In what way?Filtering it through characters means that one player influences how another player plays his/her PC, which can be seen as manipulating the second player.
Also, by play here you don't mean makes action declarations. You mean something like establishes characterisation. Except I don't think you can even mean that, because in 99% of games without warlords or bards in them, the players never bother to consider whether or not their PCs are inspired by one another.
The presence of the warlord (or the inspiring bard, who even back in Appendix 2 to the AD&D PHB could inspire by reciting poetry, with no suggestion that this was casting a mind control spell as seems to be the dominant understanding of the 5e Bless spell) does invite the other players to consider their PCs' relationships and attitudes towards the warlord PC. That is not manipulation of anyone, that I can see.
Why is it not ideal?But what do you say if I want to be able to decide for myself whether what another character says is something my PC would find inspiring? I hope it's more than "Just decline the buff," because while that's a possible solution, it doesn't strike me as an ideal one.
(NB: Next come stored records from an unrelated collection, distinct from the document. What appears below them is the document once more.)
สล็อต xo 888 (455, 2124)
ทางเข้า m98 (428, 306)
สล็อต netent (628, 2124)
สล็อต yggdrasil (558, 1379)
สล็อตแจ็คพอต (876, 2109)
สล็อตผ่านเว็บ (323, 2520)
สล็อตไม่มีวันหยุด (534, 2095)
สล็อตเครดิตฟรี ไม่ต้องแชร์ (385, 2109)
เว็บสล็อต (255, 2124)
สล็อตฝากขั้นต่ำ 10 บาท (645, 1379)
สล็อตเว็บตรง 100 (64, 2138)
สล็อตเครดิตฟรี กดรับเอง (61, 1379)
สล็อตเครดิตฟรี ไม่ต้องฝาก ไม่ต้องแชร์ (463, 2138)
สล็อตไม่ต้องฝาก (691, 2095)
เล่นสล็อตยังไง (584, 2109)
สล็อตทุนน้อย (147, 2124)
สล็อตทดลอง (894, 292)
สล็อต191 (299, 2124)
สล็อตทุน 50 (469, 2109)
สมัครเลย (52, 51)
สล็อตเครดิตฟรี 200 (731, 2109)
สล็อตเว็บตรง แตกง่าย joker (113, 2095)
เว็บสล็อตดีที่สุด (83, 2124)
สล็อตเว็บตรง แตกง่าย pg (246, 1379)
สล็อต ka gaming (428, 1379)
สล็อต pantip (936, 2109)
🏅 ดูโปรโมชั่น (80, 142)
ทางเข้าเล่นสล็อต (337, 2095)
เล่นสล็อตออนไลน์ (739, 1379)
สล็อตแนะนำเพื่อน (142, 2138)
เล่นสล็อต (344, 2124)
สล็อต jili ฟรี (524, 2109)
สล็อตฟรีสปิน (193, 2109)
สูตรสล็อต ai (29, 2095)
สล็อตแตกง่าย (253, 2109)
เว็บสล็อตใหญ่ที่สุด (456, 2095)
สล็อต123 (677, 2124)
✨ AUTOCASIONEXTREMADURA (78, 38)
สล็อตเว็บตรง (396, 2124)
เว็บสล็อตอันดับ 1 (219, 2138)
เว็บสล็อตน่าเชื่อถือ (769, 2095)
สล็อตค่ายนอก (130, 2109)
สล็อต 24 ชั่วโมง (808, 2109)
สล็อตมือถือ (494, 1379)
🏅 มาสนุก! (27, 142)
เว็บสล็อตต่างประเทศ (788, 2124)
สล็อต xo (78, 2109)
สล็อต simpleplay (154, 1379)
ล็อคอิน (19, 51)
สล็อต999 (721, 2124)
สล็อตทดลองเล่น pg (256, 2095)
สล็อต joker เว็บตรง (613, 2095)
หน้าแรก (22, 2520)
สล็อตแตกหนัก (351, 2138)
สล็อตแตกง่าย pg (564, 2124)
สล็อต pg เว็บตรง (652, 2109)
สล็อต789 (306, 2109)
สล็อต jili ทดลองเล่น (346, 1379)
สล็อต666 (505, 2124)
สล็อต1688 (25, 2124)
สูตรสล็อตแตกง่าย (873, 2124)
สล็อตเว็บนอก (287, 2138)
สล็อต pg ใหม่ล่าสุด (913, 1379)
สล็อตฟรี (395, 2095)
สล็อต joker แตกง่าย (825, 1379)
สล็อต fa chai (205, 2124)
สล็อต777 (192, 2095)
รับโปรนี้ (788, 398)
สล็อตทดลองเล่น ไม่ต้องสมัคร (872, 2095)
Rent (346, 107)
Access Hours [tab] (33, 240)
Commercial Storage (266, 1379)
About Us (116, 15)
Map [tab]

In your warlord-free game, what happens, mechanically, when one PC inspires another? I assume nothing. (I assume you don't use the Inspiring Leader feat either, which seems to be no different as far as this "agency" matter is concerned.)
Once you introduce inspirational mechanics into the game, you have to choose how you are going to engage with them. If you choose to play your PC as someone who is never moved by others, or who is not moved by this particular other person, then you are choosing, also, not to be buffed - because, once those mechanics are in play, those buffs are the mechanical expression of being inspired - which you have decided is not the case for your PC.
How else do you imagine it working out? How do you envisage having inspiration mechanics, yet it making no difference whether or not a player engages them via his/her PC?